*** Opening PASSAGE SHOWN ***

By Tom Kando
Throughout its history, America has been the country of the future, a progressive and forward-looking country that planned ahead and had a vision. America was always gung-ho, always ready to go ahead, to show the world how to do it better, how to build it better.
The current high-speed train mess in California is a prototype of how far we have fallen as a people. While the governor and the legislature are still keeping the project (barely) alive, a majority of the public is now against it (aided and abetted by short-sighted opinion leaders like Sacramento Bee columnist Dan Walters).
I am not talking about the litigation morass into which the project is already falling, the conflicting interests, the poor planning, the inability to move forward, etc. I am talking about the fact that most people are basically opposed to the concept as a whole.
It’s cheap to rant and rave about “those damn politicians,” but here (as in many other cases), the real problem is ourselves, the public.
It seems that we, Americans, have lost our nerve. High-speed rail? Nah, too expensive. A waste of money.
Imagine if we had reacted the same way in the past?
When they were about to build the first transcontinental railroad (1863-1869), did people say, “What for? Why waste the money?”
When they started the land grant universities in the 19th century, did people react with the same negativity?
National Parks were created, starting with Yellowstone in 1872, and later, President Theodore Roosevelt was a major force behind this. Did people malign him and call him a socialist?
Did Americans feel that building the Panama Canal (primarily during the presidencies of Theodore Roosevelt and Taft in the early 20th century) was a waste?
Did they feel the same way in the 1930s, about the many vast public projects during President Franklin Roosevelt’s terms, the dozens of hydroelectric facilities of the Tennessee Valley Authority, Hoover Dam, the Golden Gate bridge and the Oakland Bay bridge?
What if a majority of Americans had rejected the entire New Deal, including Social Security?

*** Closing PASSAGE SHOWN ***
*** Opening EXCERPTED DATA ***

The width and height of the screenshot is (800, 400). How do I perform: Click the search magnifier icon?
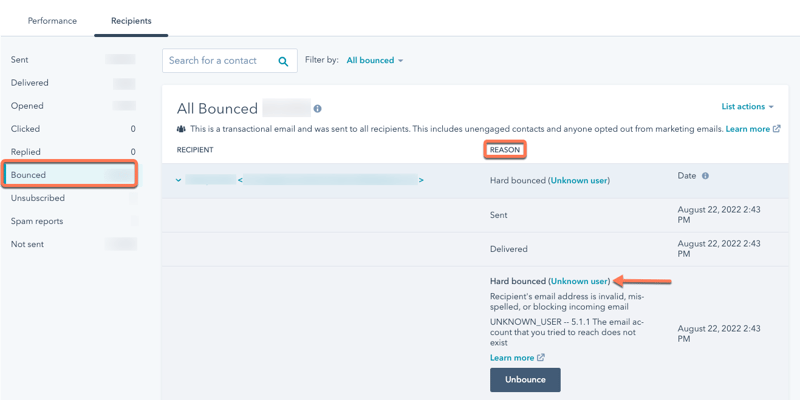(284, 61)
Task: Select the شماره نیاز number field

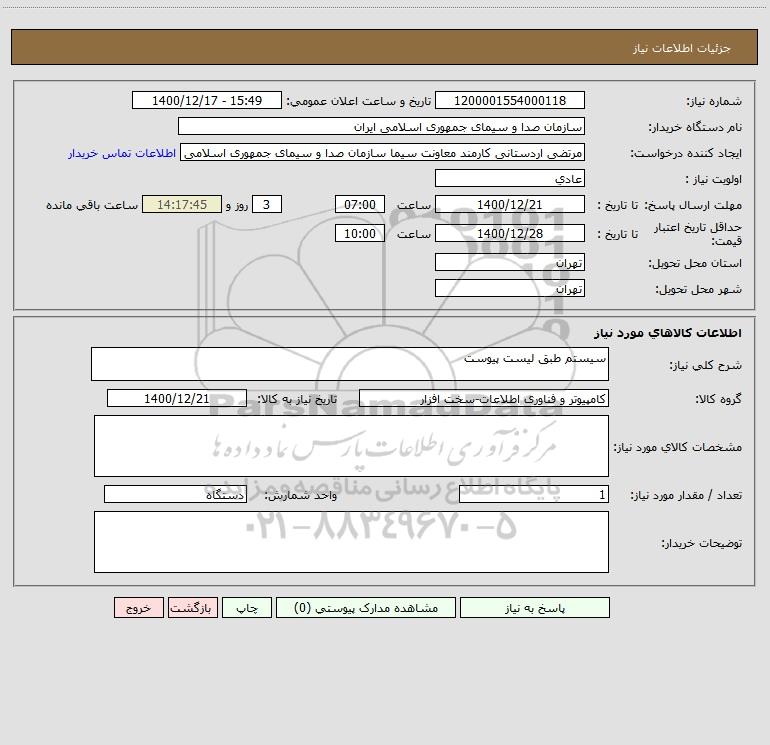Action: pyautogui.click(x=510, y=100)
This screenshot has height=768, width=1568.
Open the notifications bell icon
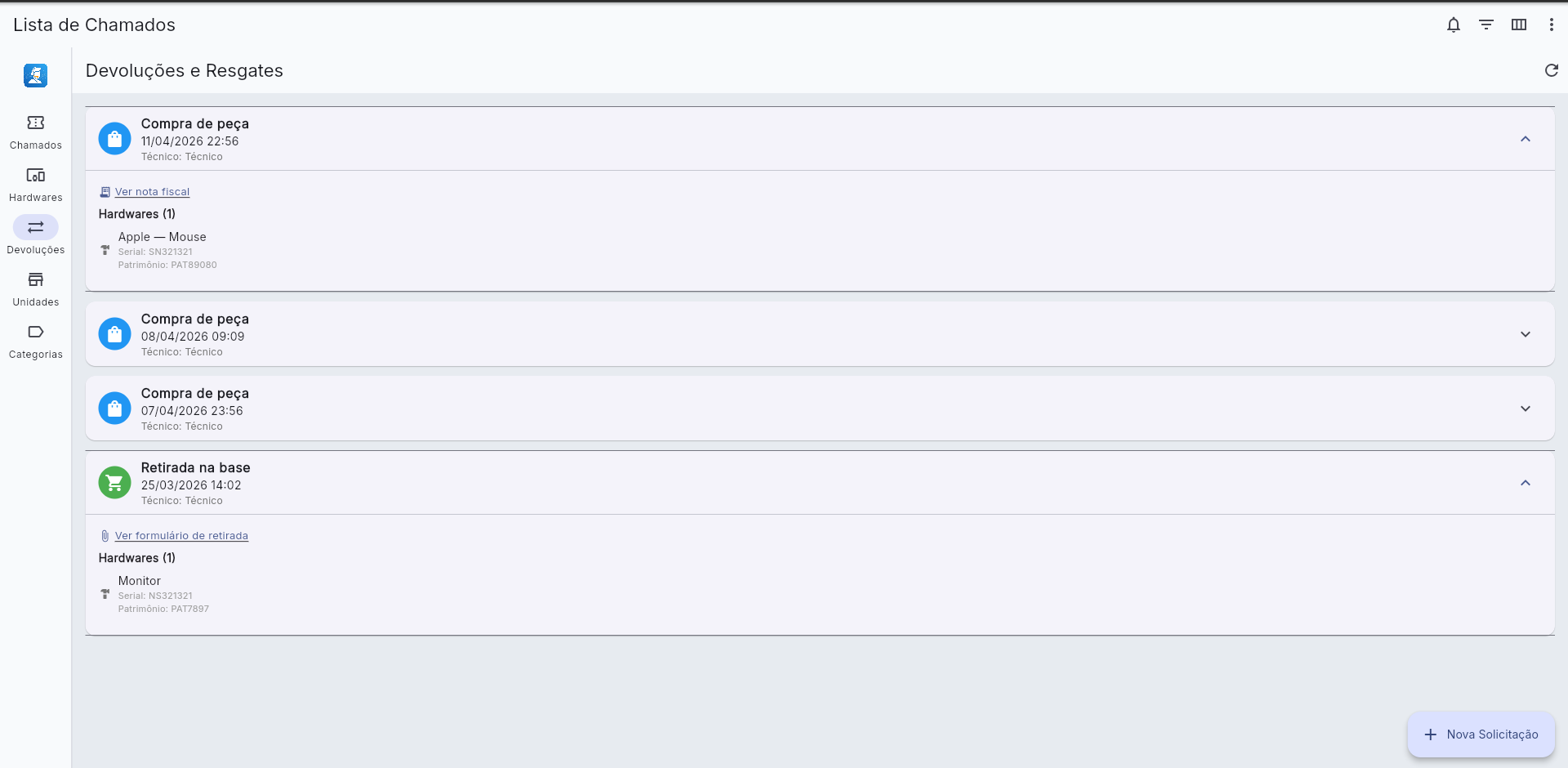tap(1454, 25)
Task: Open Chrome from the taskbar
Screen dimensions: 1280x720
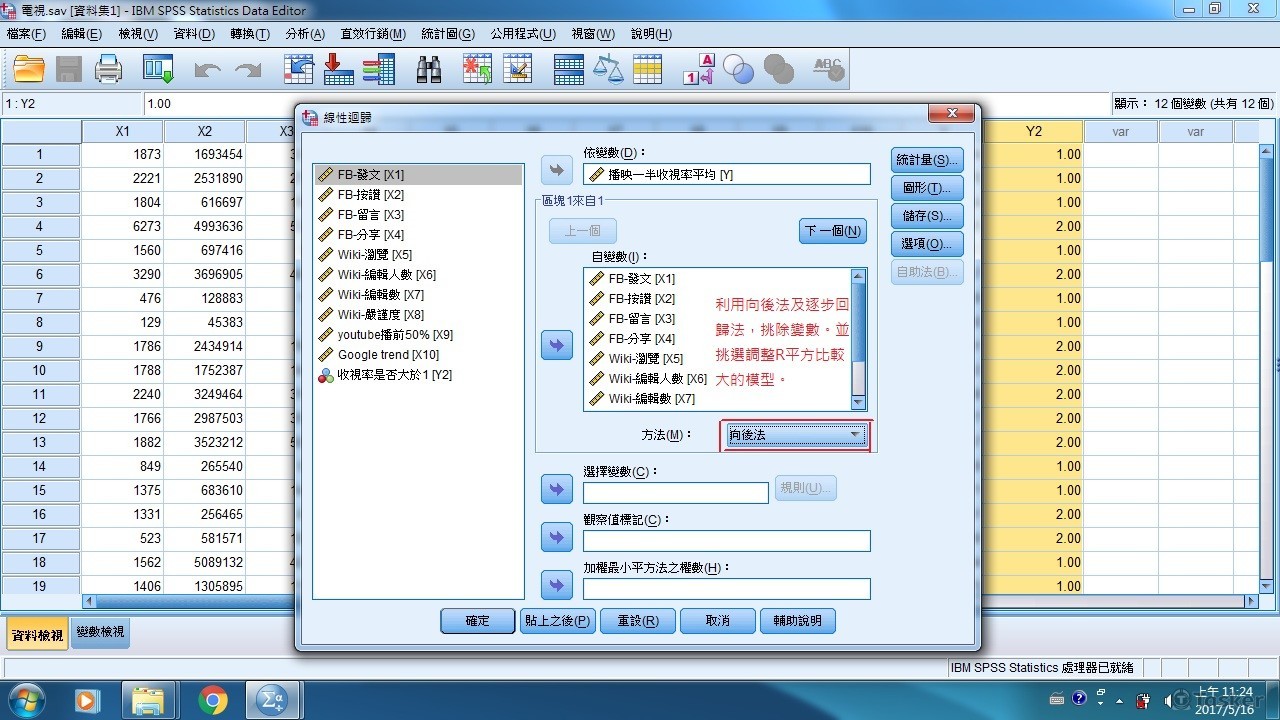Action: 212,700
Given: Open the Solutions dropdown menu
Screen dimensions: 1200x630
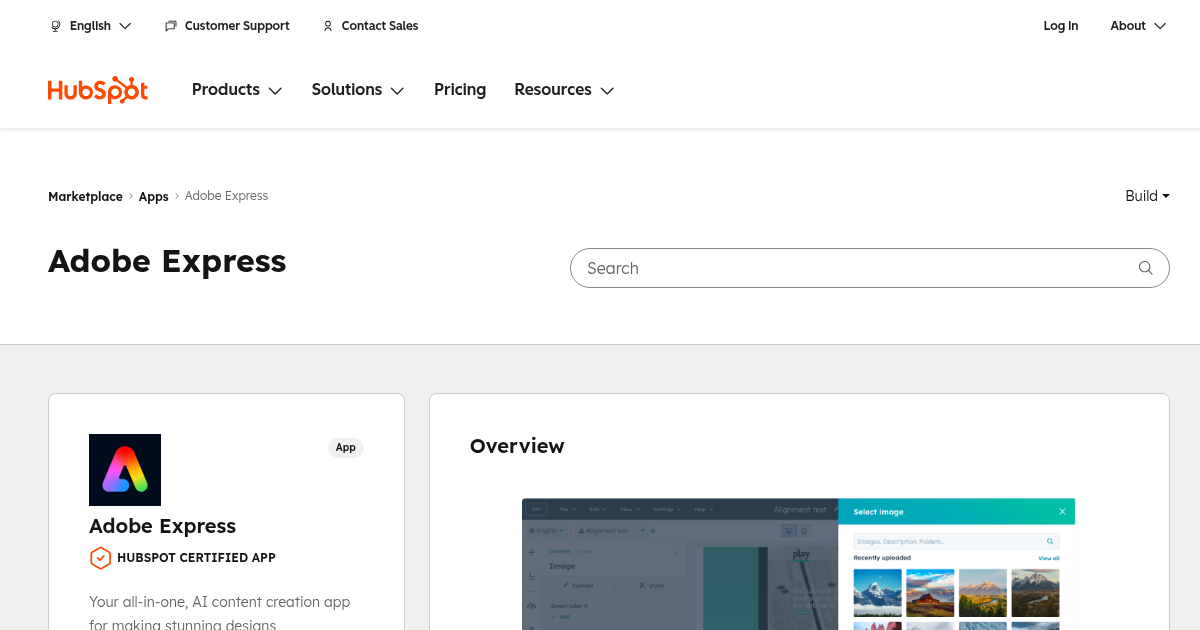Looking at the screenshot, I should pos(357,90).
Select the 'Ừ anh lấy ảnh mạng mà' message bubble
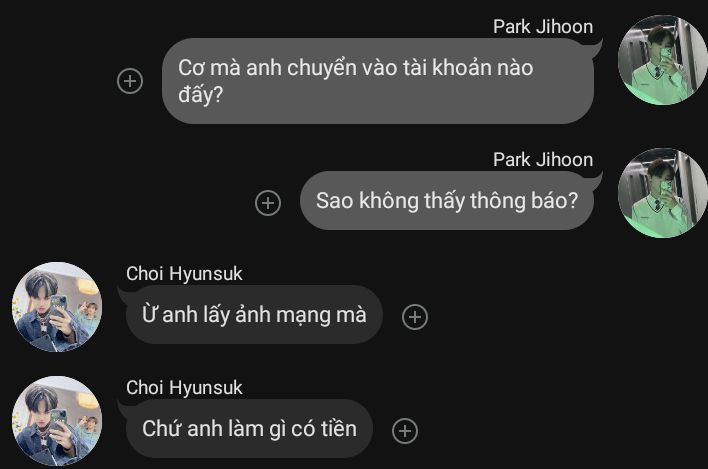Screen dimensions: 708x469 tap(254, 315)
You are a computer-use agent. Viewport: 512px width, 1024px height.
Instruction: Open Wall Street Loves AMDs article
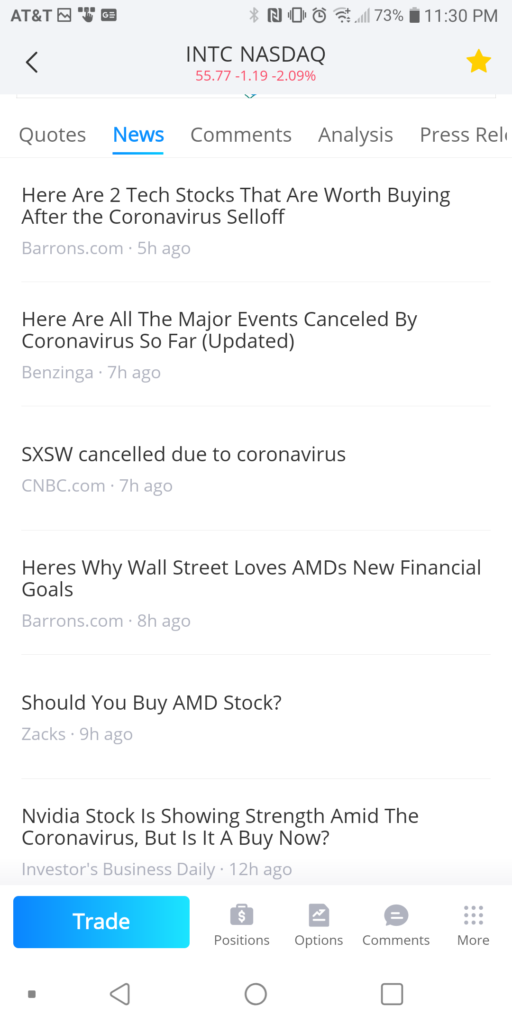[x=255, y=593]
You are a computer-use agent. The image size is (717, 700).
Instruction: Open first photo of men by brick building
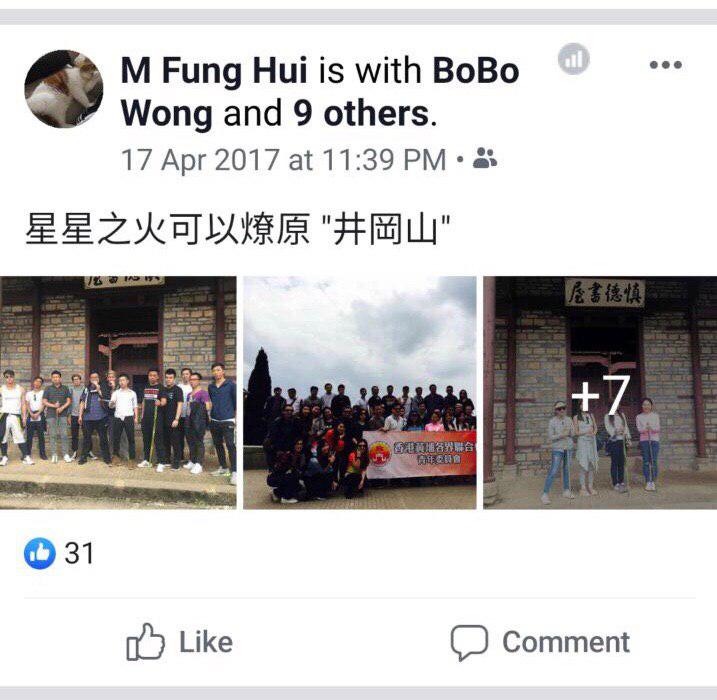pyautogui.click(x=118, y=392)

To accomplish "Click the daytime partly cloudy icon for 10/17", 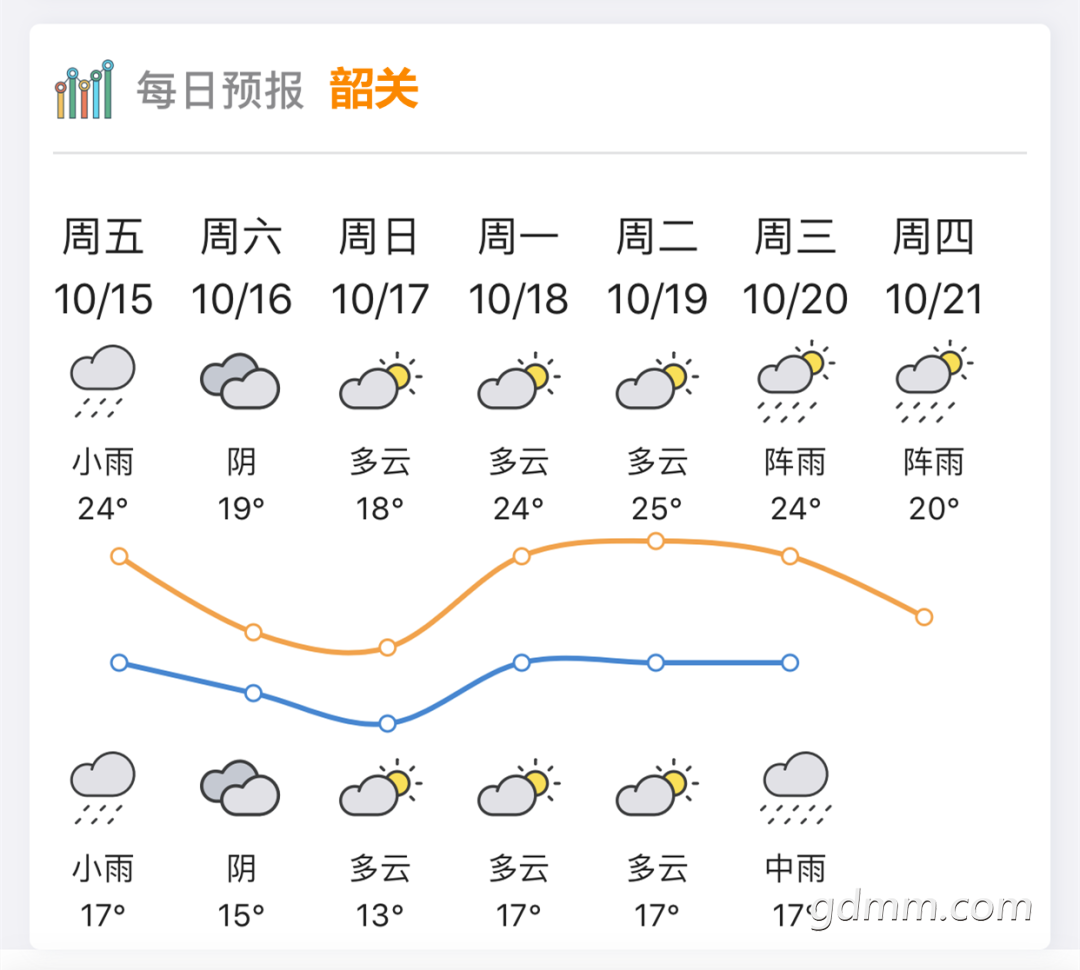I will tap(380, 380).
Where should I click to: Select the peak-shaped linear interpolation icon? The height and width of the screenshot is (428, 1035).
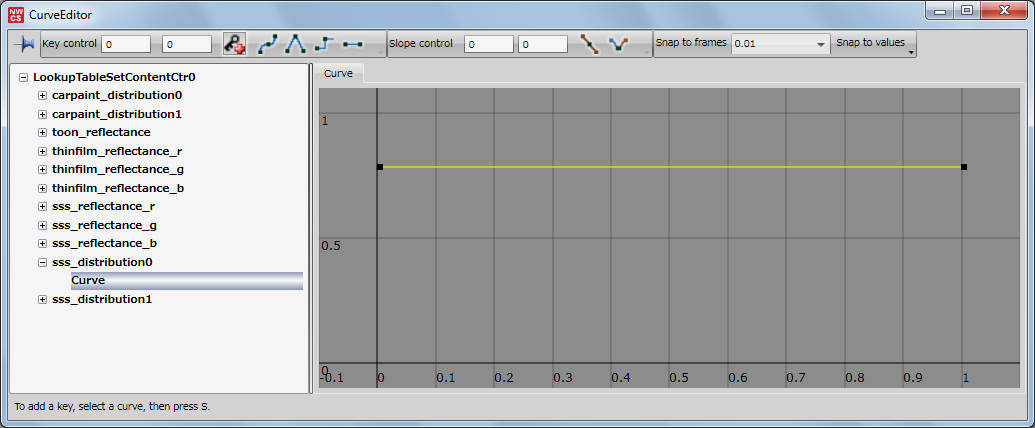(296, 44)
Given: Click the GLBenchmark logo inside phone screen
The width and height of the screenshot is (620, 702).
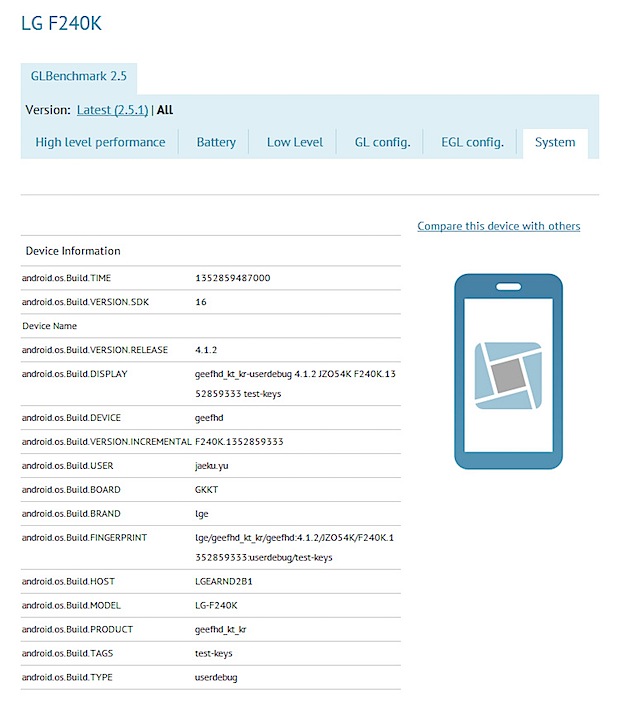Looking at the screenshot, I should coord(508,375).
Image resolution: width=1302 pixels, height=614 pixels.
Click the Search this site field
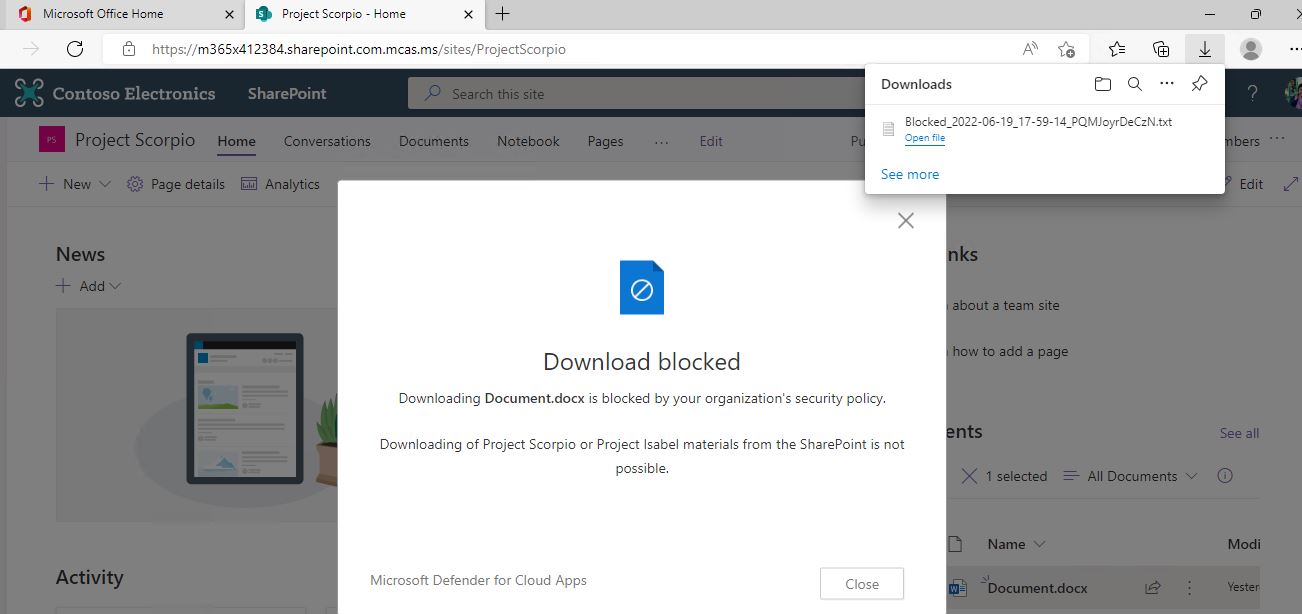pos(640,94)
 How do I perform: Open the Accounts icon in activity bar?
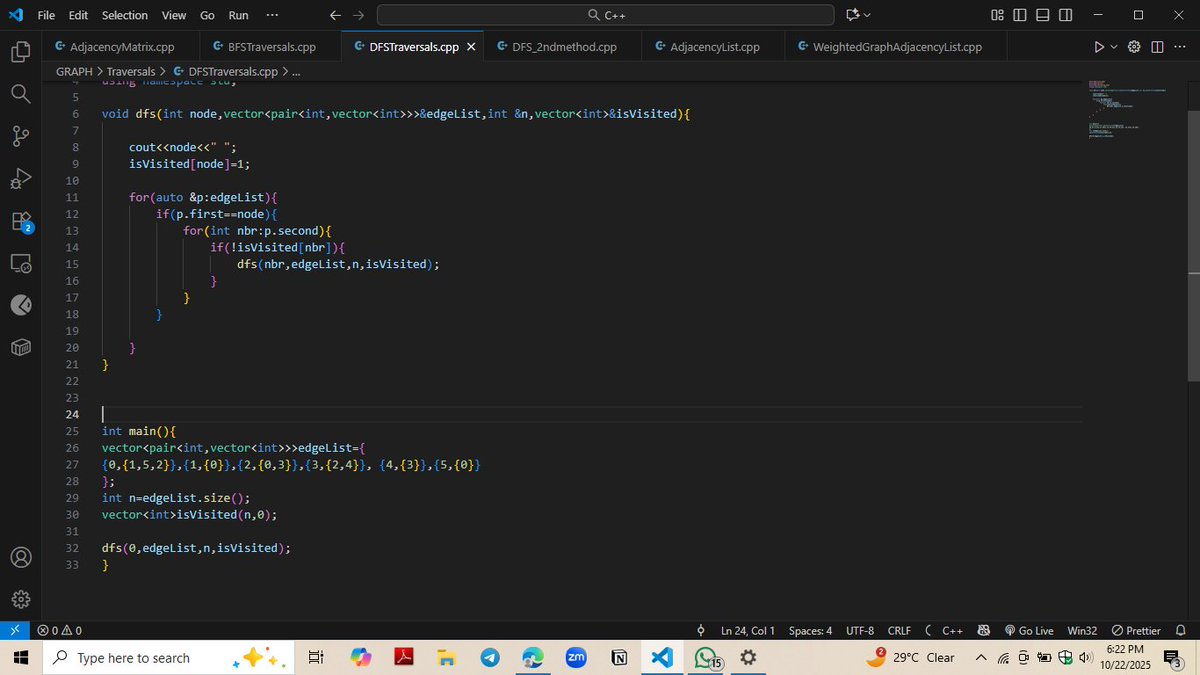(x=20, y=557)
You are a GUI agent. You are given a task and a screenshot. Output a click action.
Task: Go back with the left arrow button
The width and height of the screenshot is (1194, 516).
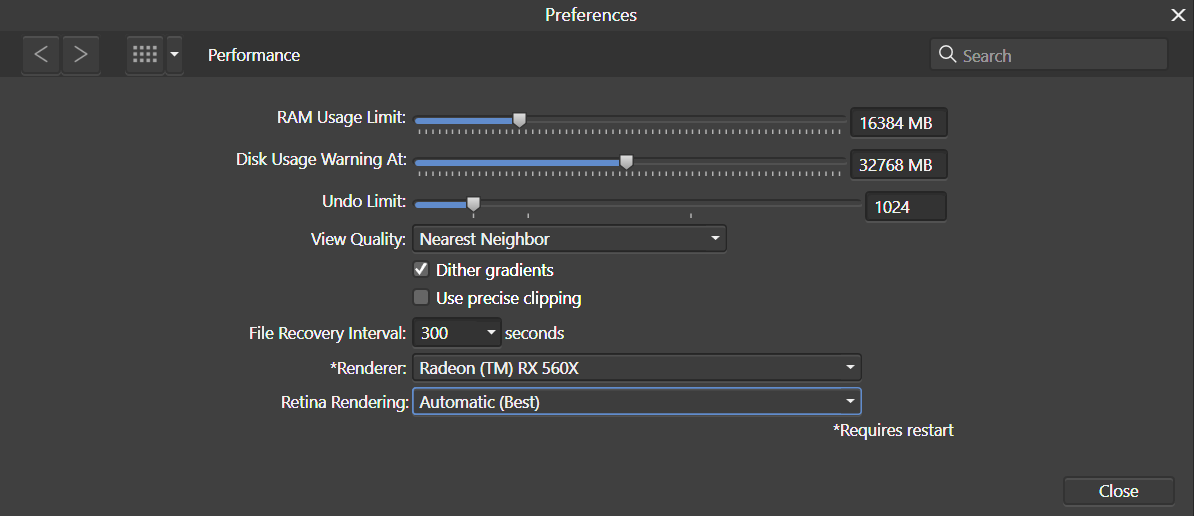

*** Closing EXCERPTED DATA ***

*PROBLEM DESCRIPTION*. In the essay on California's high-speed train project, what years are given for building the first transcontinental railroad?

*FINISHED EXERCISE*. 1863 to 1869